Ballistic propagation of density correlations and excess wall forces in quenched granular media

TL;DR

This study uses molecular dynamics simulations to explore how density correlations propagate ballistically in a shaken granular gas after a sudden change in shaking amplitude, revealing universal behaviors and wall effects.

Contribution

It demonstrates ballistic propagation of correlations in granular media post-quench, contrasting with diffusive behavior in Brownian systems, and identifies distinct regimes and wall effects.

Findings

Correlations propagate ballistically after a quench.

Universal position dependence of correlations in different regimes.

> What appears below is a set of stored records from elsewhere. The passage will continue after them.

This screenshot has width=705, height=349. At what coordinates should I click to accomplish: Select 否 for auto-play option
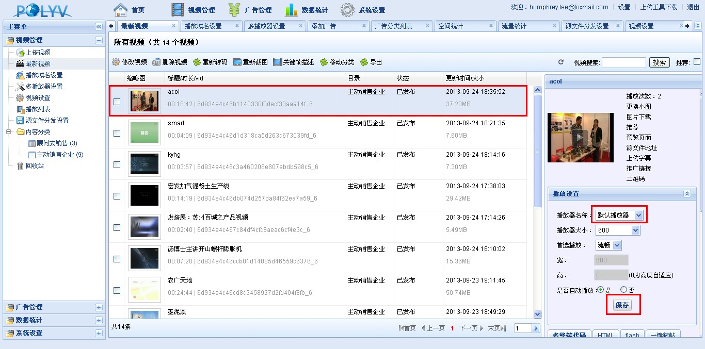tap(623, 290)
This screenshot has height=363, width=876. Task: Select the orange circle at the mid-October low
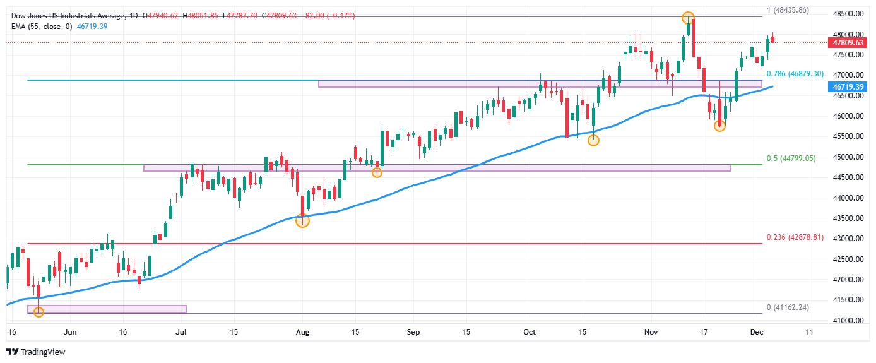click(x=593, y=140)
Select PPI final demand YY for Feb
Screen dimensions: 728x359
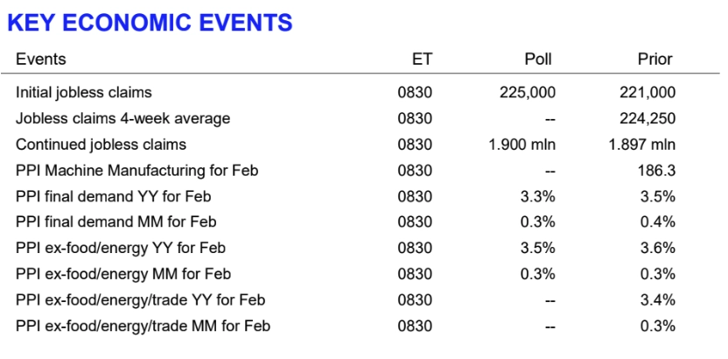114,196
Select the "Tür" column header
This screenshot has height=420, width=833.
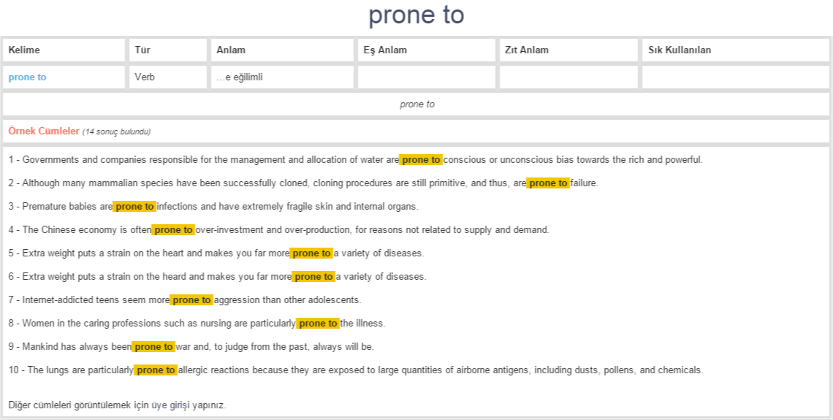pos(142,50)
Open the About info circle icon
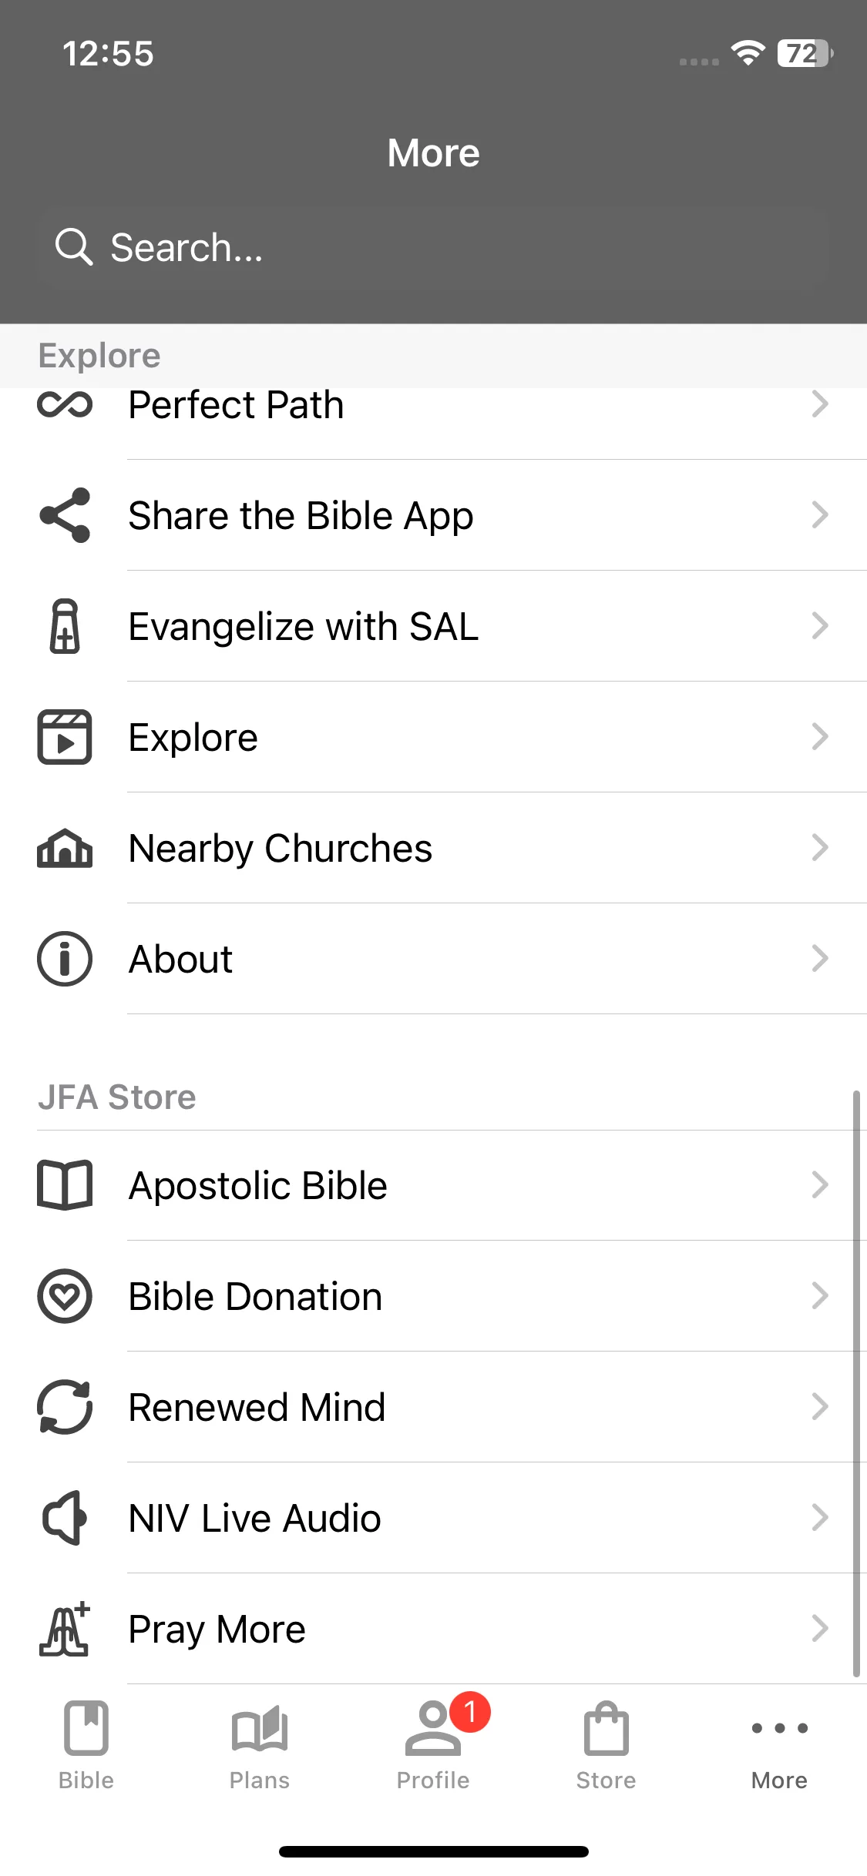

Wall effects influence temperature and pressure, with transient wall pressure contributions.

Abstract

We investigate a granular gas in a shaken quasi-two-dimensional box in molecular dynamics computer simulations. After a sudden change (quench) of the shaking amplitude, transient density correlations are observed orders of magnitude beyond the steady-state correlation length scale. Propagation of the correlations is ballistic, in contrast to recently investigated quenches of Brownian particles that show diffusive propagation [Rohwer et al., Phys. Rev. Lett., 118, 015702 (2017), Rohwer et al., Phys. Rev. E, 97, 032125 (2018)]. At sufficiently strong cooling of the fluid the effect is overlaid by clustering instability of the homogeneous cooling state with different scaling behavior. We are able to identify different quench regimes. In each regime correlations exhibit remarkably universal position dependence. In simulations performed with side walls we find confinement effects for temperature and pressure in steady-state simulations, and an additional transient wall pressure contribution upon changing the shaking amplitude. The transient contribution is ascribed to enhanced relaxation of the fluid in the presence of walls. From incompatible scaling behavior we conclude that the observed effects with and without side walls constitute distinct phenomena.